Werkstoff-Dienstleistungsgeschäft in Serbien
ThyssenKrupp Services baut sein Werkstoff-Dienstleistungsgeschäft weiter aus und ist seit Januar 2009 mit der neuen Gesellschaft ThyssenKrupp Materials d.o.o. in Serbien aktiv. Der Markteintritt erfolgte als so genannte Greenfield-Lösung in Indjija, 40 Kilometer nordwestlich von Belgrad. Dort entstand auf einer Gesamtfläche von über 17.000 Quadratmetern ein hochmodernes Anarbeitungs- und Logistik- zentrum mit eigenem Gleisanschluss. Hier sollen mittelfristig rund 15.000 Tonnen eingelagert und die Belegschaft am neuen Standort auf etwa 60 Mitarbeiter ausgebaut werden. Geschäftsführer sind Stevan Sefer und Petar Radovanovic.

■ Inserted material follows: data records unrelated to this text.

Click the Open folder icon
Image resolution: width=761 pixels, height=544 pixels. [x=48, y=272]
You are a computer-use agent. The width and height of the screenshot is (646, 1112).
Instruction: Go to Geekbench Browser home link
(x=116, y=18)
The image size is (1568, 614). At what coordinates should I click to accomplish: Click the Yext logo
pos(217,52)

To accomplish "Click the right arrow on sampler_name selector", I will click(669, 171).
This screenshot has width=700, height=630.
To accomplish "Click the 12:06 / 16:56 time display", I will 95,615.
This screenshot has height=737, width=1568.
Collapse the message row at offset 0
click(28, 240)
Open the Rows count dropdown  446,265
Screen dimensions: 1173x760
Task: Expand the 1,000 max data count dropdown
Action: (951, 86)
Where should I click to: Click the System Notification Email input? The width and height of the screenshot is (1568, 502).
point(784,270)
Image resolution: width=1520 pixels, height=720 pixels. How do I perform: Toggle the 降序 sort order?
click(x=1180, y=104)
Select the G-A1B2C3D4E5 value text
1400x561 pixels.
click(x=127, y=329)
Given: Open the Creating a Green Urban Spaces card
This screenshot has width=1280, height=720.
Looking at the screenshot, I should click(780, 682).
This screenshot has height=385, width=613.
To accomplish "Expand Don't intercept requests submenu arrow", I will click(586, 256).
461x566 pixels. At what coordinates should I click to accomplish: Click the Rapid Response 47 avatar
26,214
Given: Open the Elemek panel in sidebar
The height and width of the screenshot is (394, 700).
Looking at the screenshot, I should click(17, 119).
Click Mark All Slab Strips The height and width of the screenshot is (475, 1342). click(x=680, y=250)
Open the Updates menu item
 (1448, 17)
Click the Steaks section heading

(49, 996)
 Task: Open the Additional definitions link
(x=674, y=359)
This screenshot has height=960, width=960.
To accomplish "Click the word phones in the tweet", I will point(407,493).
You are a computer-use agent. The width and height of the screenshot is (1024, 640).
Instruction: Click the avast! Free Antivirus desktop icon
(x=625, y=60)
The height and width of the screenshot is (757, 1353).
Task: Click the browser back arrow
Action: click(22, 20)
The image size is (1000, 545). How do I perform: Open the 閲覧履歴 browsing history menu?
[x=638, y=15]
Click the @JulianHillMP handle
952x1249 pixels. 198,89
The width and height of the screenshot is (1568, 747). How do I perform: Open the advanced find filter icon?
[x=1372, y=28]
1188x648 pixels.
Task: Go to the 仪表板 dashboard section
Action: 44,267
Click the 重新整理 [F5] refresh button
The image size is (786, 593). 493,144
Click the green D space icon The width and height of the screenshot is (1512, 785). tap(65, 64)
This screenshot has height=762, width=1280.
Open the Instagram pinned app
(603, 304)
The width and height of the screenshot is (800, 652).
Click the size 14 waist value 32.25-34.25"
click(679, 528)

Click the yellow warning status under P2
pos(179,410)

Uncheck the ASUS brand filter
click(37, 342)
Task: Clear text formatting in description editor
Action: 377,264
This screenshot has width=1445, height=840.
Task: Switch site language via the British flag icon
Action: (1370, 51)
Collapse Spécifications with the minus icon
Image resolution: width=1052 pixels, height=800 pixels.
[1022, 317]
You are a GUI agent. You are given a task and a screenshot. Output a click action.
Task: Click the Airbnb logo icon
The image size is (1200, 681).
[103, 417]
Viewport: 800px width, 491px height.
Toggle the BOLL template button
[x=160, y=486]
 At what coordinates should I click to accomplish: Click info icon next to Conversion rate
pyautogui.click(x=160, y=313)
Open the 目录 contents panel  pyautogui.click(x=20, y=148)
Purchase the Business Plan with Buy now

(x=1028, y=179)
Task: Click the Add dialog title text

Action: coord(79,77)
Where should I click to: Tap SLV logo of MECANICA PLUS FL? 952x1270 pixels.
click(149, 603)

Joachim Limberg (Bild), stellvertretender Vorstands- vorsitzender von ThyssenKrupp Services, sagt: „Mit dieser Aktivität wird unser Netzwerk in Osteuropa und auf dem Balkan noch engmaschiger. Wir bieten mit dem Start schwerpunktmäßig hochwertige Walzstahlprodukte inklusive komplexer Anarbeitungsdienstleistungen. Das Angebot soll zügig mit NE-Metallen und auch Kunststoffen zum Vollsortiment ausgebaut werden!“
Serbien verzeichnet mit rund 7,4 Millionen Einwohnern in den letzten Jahren ein verstärktes Wirtschaftswachstum und investiert zunehmend in die eigene Infrastruktur. Limberg: „Belgrad ist das industrielle Zentrum des Landes. Wir werden von Serbien aus Nachbarländer wie Kroatien sowie Bosnien und Herzegowina mit versorgen.“
ThyssenKrupp Services ist nach eigenen Angaben bereits seit vielen Jahren erfolgreich in Osteuropa und auf dem Balkan mit Werkstoff-Dienstleistungsgesellschaften vertreten: In Bulgarien, Polen, Rumänien, Russland, der Slowakei, der Tschechischen Republik, Ukraine, Ungarn und jetzt auch Serbien sind insgesamt über 1.000 Mitarbeiter beschäftigt.